■ Vorliegender Text
Also eine Stellungnahme zur Sozialdemokratie aus dem Jahr 1987. Sie haben dann begonnen mit einer Serie, im Jahr 2005 – bis heute, also jetzt ist erst der letzte Band erschienen der sogenannten Kanzlergedichte. „Kanzlergedichte“ war der erste Band, „Kanzlerreste“ ist der dritte. Sie haben im Nachwort geschrieben, es wird keine weiteren Kanzlergedichte mehr geben – wo Sie ganz konkret aber auch zu politischen Ereignissen oder zu Personen, eben zu den diversen Kanzlern Stellung nehmen. Ich hab' hier eines gefunden zu dem Kanzler Sebastian Kurz, der ja ein Senkrechtstarter war Ende 2017, dann 2021 ziemlich unrühmlich abgetreten ist. Sie haben das kommentiert:

berufsbedingt 3

der kanzler
kommt als erlöser
der installateur
kommt als installateur
der kanzler
geht als kanzler
der installateur
geht als erlöser.

Noch eines – zu Sebastian Kurz:

vertuschen verstecken
davon hat der kanzler nichts gewusst
davon hat der kanzler nichts geahnt
denn hätte er es gewusst
und hätte er es geahnt
er hätte es nie zugelassen
er hätte nie zugestimmt
von anfang an
jetzt weißt dus

Das ist die erste Strophe. Es gibt dann noch zwei weitere.4

Sie appellieren auch in einem Gedicht, das das ich aus „Single swingers“ … also schon ein früherer Gedichtband – Sie appellieren an die Leute, sich eben für Politik zu interessieren, sich damit zu beschäftigen – ein Gedicht mit dem Titel

KANDIDIERT 5

bist du nicht an politik interessiert
interessiert sich die politik ganz besonders für dich
ungestört
wenn gewählt wird
von kritik
vollkommen
unberührt.

Also: Dichtung und Politik. Dieses Verhältnis. Was bedeutet das für Sie?

■ Extrahierte Daten
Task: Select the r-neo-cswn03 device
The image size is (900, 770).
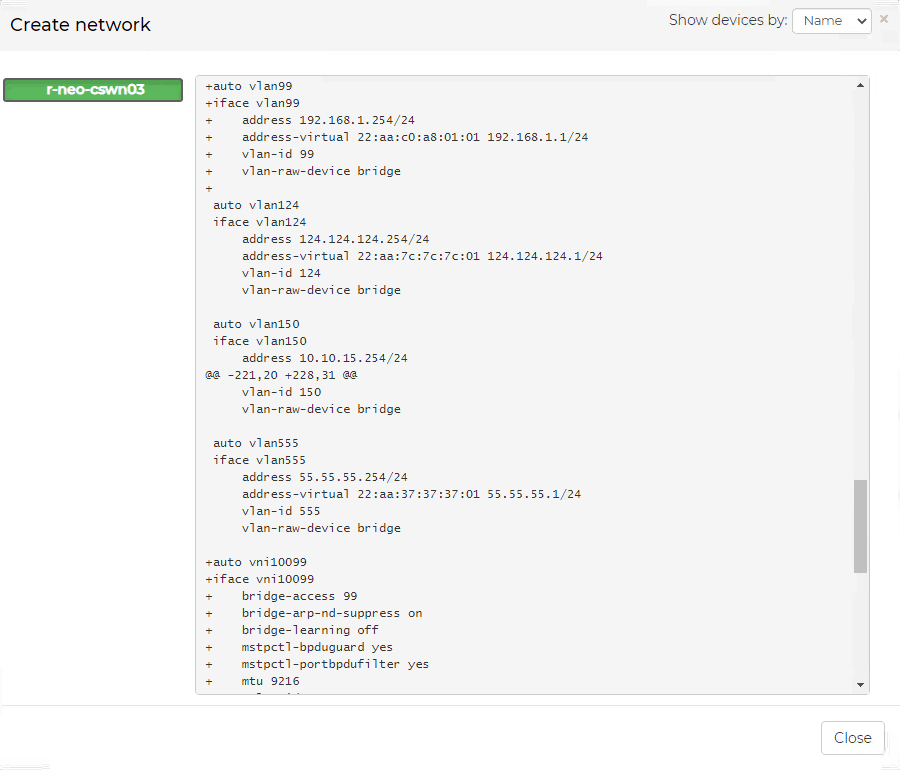Action: point(94,90)
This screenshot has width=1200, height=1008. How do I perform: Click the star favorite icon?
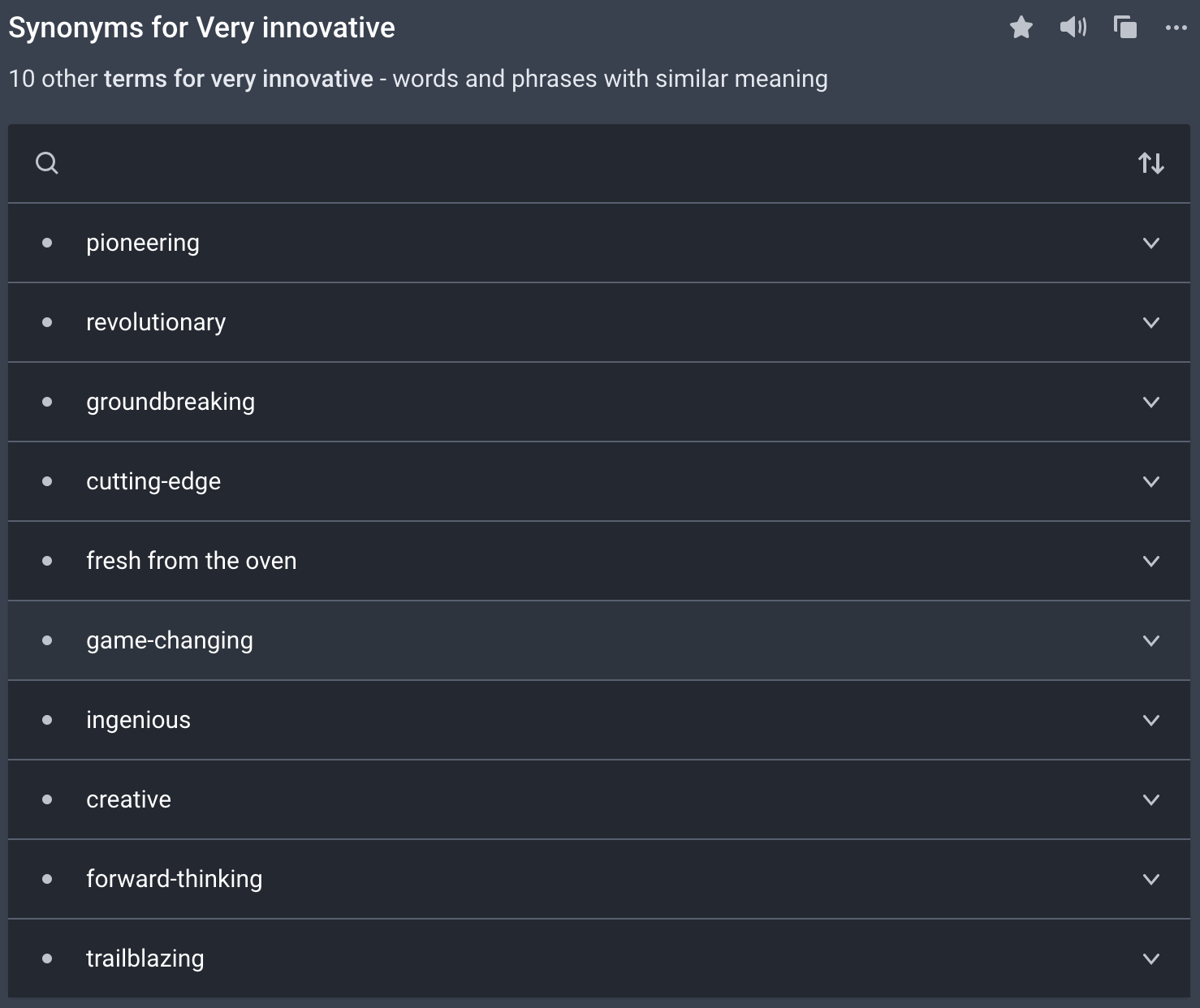(x=1021, y=28)
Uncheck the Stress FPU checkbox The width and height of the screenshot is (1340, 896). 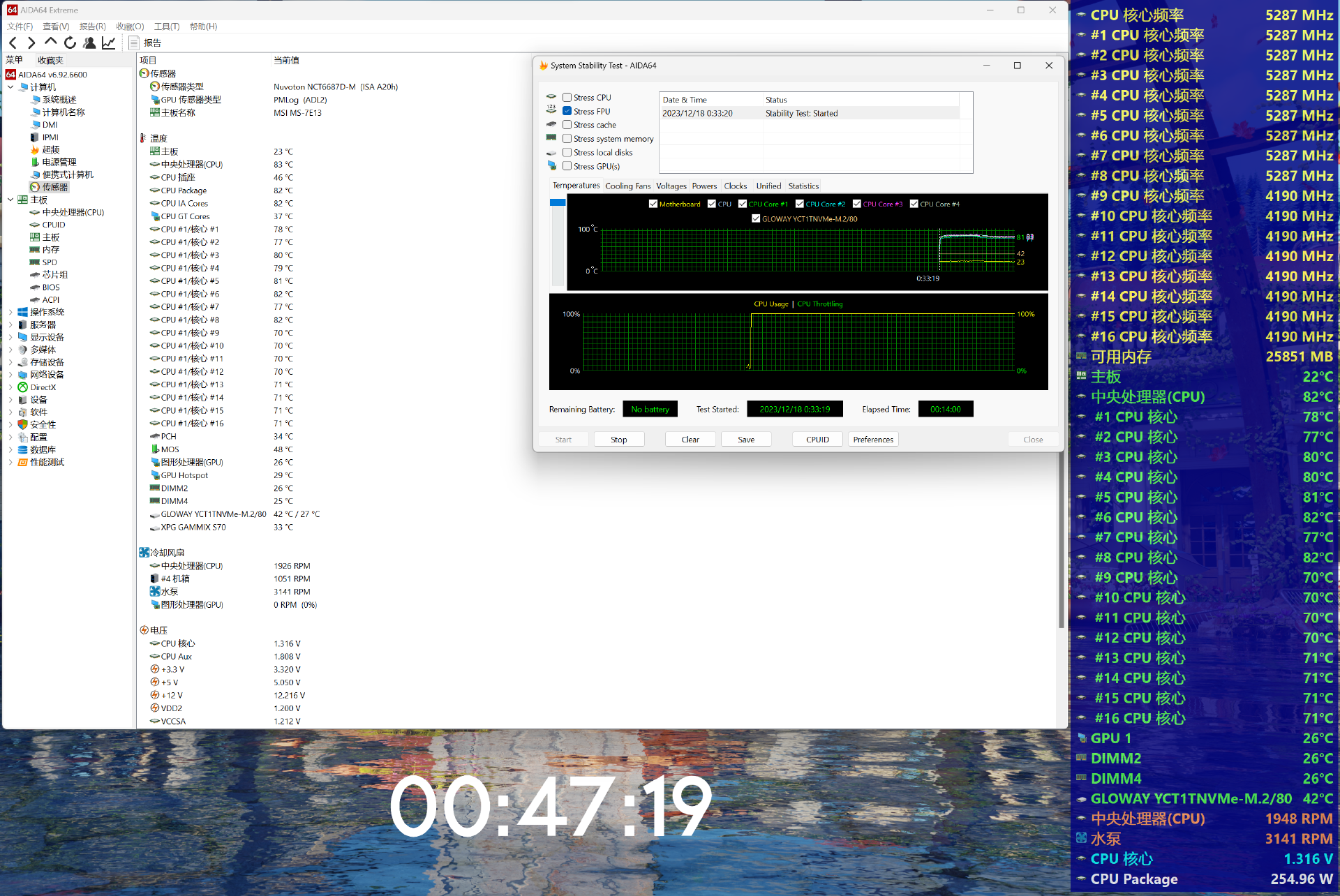[567, 112]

■ Arbeitsaufträge
A – Stimmen die folgenden Aussagen mit dem Auszug über die Kanzlergedichte überein? Beantworte jede mit Ja oder Nein und belege sie mit einem genauen Zitat. (i) Der erste Band der Serie trägt den Titel „Kanzlergedichte“. (ii) Laut Nachwort sollen noch weitere Kanzlergedichte folgen. (iii) Sebastian Kurz ist 2021 abgetreten.
B – Gib aus dem Auszug über die Kanzlergedichte den Abschnitt wieder, der mit den Worten „KANDIDIERT 5“ beginnt und nach „das für Sie?“ endet. Setze dabei „unbehelligt“ an die Stelle von „ungestört“.

■ Antworten
A –
(i) Ja: »„Kanzlergedichte“ war der erste Band«
(ii) Nein: »es wird keine weiteren Kanzlergedichte mehr geben«
(iii) Ja: »dann 2021 ziemlich unrühmlich abgetreten ist«

B –
KANDIDIERT 5

bist du nicht an politik interessiert
interessiert sich die politik ganz besonders für dich
unbehelligt
wenn gewählt wird
von kritik
vollkommen
unberührt.

Also: Dichtung und Politik. Dieses Verhältnis. Was bedeutet das für Sie?